* [Written exercise] Reproduce the material below, switching every occurrence of "dropdown" to "drop-down menu" and leaving everything else unchanged.

>> BEGIN Raw records

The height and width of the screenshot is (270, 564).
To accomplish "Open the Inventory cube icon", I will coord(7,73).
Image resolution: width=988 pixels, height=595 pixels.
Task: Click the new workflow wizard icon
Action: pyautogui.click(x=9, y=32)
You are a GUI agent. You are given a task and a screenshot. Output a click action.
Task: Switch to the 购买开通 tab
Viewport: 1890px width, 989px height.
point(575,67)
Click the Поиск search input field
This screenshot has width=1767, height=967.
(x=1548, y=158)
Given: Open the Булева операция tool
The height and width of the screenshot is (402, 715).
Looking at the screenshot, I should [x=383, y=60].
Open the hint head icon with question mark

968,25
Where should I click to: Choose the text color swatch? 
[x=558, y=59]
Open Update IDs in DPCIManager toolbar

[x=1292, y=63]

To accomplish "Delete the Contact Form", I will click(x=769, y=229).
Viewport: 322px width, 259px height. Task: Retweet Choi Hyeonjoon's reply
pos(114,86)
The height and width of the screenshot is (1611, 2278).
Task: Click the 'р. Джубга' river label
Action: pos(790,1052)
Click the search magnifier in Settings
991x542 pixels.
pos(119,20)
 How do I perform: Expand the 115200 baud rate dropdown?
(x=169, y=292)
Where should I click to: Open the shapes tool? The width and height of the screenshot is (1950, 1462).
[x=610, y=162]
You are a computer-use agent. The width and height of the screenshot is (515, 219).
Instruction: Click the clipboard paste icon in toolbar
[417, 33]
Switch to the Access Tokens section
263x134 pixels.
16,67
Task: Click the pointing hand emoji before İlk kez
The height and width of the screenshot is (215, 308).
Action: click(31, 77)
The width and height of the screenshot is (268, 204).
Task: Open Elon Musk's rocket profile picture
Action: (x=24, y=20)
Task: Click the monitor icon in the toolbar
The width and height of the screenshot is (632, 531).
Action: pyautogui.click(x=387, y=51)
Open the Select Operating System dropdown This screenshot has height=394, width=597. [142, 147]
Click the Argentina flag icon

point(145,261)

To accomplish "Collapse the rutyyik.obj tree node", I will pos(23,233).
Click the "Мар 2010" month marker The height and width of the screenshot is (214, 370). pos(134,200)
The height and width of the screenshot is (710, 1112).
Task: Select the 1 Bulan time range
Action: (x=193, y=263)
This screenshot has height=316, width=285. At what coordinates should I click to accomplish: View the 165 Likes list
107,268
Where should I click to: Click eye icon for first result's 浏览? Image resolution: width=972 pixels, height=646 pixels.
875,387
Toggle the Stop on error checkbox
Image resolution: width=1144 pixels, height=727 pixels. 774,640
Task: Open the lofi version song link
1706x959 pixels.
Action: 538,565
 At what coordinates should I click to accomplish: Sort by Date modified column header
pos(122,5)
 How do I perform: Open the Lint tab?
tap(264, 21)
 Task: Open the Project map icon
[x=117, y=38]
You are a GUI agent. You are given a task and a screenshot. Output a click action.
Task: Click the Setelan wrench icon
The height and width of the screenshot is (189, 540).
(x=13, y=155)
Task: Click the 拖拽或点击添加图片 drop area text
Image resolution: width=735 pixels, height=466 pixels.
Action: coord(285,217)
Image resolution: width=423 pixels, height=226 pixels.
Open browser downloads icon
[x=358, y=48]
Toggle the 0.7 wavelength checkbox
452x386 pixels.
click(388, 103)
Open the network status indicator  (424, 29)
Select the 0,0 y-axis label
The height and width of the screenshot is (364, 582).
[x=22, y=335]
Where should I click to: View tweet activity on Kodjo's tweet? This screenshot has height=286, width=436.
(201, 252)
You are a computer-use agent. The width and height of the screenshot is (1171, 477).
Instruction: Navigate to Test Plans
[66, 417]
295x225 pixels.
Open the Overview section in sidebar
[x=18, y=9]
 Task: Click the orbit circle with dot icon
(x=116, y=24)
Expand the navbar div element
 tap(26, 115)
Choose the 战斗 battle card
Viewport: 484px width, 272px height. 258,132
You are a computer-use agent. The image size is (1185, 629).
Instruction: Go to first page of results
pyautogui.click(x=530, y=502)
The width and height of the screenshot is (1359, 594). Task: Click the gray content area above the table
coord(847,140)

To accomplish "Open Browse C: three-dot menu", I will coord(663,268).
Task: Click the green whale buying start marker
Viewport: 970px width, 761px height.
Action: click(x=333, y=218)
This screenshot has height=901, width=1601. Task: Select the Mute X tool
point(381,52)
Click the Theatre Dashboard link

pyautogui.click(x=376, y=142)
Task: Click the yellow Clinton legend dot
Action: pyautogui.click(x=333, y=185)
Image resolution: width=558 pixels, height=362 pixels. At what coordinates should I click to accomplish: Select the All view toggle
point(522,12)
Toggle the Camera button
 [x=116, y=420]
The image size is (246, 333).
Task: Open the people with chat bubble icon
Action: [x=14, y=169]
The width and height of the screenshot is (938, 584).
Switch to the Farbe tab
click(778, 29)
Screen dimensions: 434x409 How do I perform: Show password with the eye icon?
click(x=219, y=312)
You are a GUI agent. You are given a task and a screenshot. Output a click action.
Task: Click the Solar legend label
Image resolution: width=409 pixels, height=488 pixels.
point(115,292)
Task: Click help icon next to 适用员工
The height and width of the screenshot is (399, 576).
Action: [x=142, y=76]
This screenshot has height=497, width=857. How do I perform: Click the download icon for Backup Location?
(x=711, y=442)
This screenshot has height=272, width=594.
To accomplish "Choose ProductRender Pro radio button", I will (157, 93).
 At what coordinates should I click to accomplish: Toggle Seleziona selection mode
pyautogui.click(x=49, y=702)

>> END Raw records

* [Result below]
The height and width of the screenshot is (270, 564).
To accomplish "Open the Inventory cube icon", I will coord(7,73).
Image resolution: width=988 pixels, height=595 pixels.
Task: Click the new workflow wizard icon
Action: pyautogui.click(x=9, y=32)
You are a GUI agent. You are given a task and a screenshot. Output a click action.
Task: Switch to the 购买开通 tab
Viewport: 1890px width, 989px height.
point(575,67)
Click the Поиск search input field
This screenshot has width=1767, height=967.
(x=1548, y=158)
Given: Open the Булева операция tool
The height and width of the screenshot is (402, 715).
Looking at the screenshot, I should [x=383, y=60].
Open the hint head icon with question mark

968,25
Where should I click to: Choose the text color swatch? 
[x=558, y=59]
Open Update IDs in DPCIManager toolbar

[x=1292, y=63]

To accomplish "Delete the Contact Form", I will click(x=769, y=229).
Viewport: 322px width, 259px height. Task: Retweet Choi Hyeonjoon's reply
pos(114,86)
The height and width of the screenshot is (1611, 2278).
Task: Click the 'р. Джубга' river label
Action: pos(790,1052)
Click the search magnifier in Settings
991x542 pixels.
pos(119,20)
 How do I perform: Expand the 115200 baud rate drop-down menu?
(x=169, y=292)
Where should I click to: Open the shapes tool? The width and height of the screenshot is (1950, 1462).
[x=610, y=162]
You are a computer-use agent. The width and height of the screenshot is (515, 219).
Instruction: Click the clipboard paste icon in toolbar
[417, 33]
Switch to the Access Tokens section
263x134 pixels.
16,67
Task: Click the pointing hand emoji before İlk kez
The height and width of the screenshot is (215, 308).
Action: click(31, 77)
The width and height of the screenshot is (268, 204).
Task: Open Elon Musk's rocket profile picture
Action: (x=24, y=20)
Task: Click the monitor icon in the toolbar
The width and height of the screenshot is (632, 531).
Action: pyautogui.click(x=387, y=51)
Open the Select Operating System drop-down menu This screenshot has height=394, width=597. [142, 147]
Click the Argentina flag icon

point(145,261)

To accomplish "Collapse the rutyyik.obj tree node", I will pos(23,233).
Click the "Мар 2010" month marker The height and width of the screenshot is (214, 370). pos(134,200)
The height and width of the screenshot is (710, 1112).
Task: Select the 1 Bulan time range
Action: (x=193, y=263)
This screenshot has height=316, width=285. At what coordinates should I click to accomplish: View the 165 Likes list
107,268
Where should I click to: Click eye icon for first result's 浏览? Image resolution: width=972 pixels, height=646 pixels.
875,387
Toggle the Stop on error checkbox
Image resolution: width=1144 pixels, height=727 pixels. 774,640
Task: Open the lofi version song link
1706x959 pixels.
Action: 538,565
 At what coordinates should I click to accomplish: Sort by Date modified column header
pos(122,5)
 How do I perform: Open the Lint tab?
tap(264, 21)
 Task: Open the Project map icon
[x=117, y=38]
You are a GUI agent. You are given a task and a screenshot. Output a click action.
Task: Click the Setelan wrench icon
The height and width of the screenshot is (189, 540).
(x=13, y=155)
Task: Click the 拖拽或点击添加图片 drop area text
Image resolution: width=735 pixels, height=466 pixels.
Action: coord(285,217)
Image resolution: width=423 pixels, height=226 pixels.
Open browser downloads icon
[x=358, y=48]
Toggle the 0.7 wavelength checkbox
452x386 pixels.
click(388, 103)
Open the network status indicator  (424, 29)
Select the 0,0 y-axis label
The height and width of the screenshot is (364, 582).
[x=22, y=335]
Where should I click to: View tweet activity on Kodjo's tweet? This screenshot has height=286, width=436.
(201, 252)
You are a computer-use agent. The width and height of the screenshot is (1171, 477).
Instruction: Navigate to Test Plans
[66, 417]
295x225 pixels.
Open the Overview section in sidebar
[x=18, y=9]
 Task: Click the orbit circle with dot icon
(x=116, y=24)
Expand the navbar div element
 tap(26, 115)
Choose the 战斗 battle card
Viewport: 484px width, 272px height. 258,132
You are a computer-use agent. The image size is (1185, 629).
Instruction: Go to first page of results
pyautogui.click(x=530, y=502)
The width and height of the screenshot is (1359, 594). Task: Click the gray content area above the table
coord(847,140)

To accomplish "Open Browse C: three-dot menu", I will coord(663,268).
Task: Click the green whale buying start marker
Viewport: 970px width, 761px height.
Action: click(x=333, y=218)
This screenshot has height=901, width=1601. Task: Select the Mute X tool
point(381,52)
Click the Theatre Dashboard link

pyautogui.click(x=376, y=142)
Task: Click the yellow Clinton legend dot
Action: pyautogui.click(x=333, y=185)
Image resolution: width=558 pixels, height=362 pixels. At what coordinates should I click to accomplish: Select the All view toggle
point(522,12)
Toggle the Camera button
 [x=116, y=420]
The image size is (246, 333).
Task: Open the people with chat bubble icon
Action: [x=14, y=169]
The width and height of the screenshot is (938, 584).
Switch to the Farbe tab
click(778, 29)
Screen dimensions: 434x409 How do I perform: Show password with the eye icon?
click(x=219, y=312)
You are a GUI agent. You are given a task and a screenshot. Output a click action.
Task: Click the Solar legend label
Image resolution: width=409 pixels, height=488 pixels.
point(115,292)
Task: Click help icon next to 适用员工
The height and width of the screenshot is (399, 576).
Action: [x=142, y=76]
This screenshot has height=497, width=857. How do I perform: Click the download icon for Backup Location?
(x=711, y=442)
This screenshot has height=272, width=594.
To accomplish "Choose ProductRender Pro radio button", I will (157, 93).
 At what coordinates should I click to accomplish: Toggle Seleziona selection mode
pyautogui.click(x=49, y=702)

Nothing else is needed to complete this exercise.